# Data entries start
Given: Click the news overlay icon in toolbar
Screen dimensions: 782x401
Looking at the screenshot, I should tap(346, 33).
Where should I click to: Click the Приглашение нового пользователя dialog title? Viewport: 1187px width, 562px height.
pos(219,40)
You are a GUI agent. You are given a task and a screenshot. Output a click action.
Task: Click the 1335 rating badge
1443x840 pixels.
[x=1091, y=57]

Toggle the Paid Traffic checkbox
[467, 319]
# Data entries end
# Data entries start
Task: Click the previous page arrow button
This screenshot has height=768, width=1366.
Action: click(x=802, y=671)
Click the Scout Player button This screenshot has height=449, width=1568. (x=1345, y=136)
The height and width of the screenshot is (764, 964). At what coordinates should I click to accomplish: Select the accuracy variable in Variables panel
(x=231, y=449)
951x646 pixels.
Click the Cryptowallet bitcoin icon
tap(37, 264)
# Data entries end
Please render the entries starting at the line that contains "Click the Scout" and ending at the line that contains "(x=231, y=449)", both included, as a JSON list of strings with one string per line and blank lines left out.

[
  "Click the Scout Player button This screenshot has height=449, width=1568. (x=1345, y=136)",
  "The height and width of the screenshot is (764, 964). At what coordinates should I click to accomplish: Select the accuracy variable in Variables panel",
  "(x=231, y=449)"
]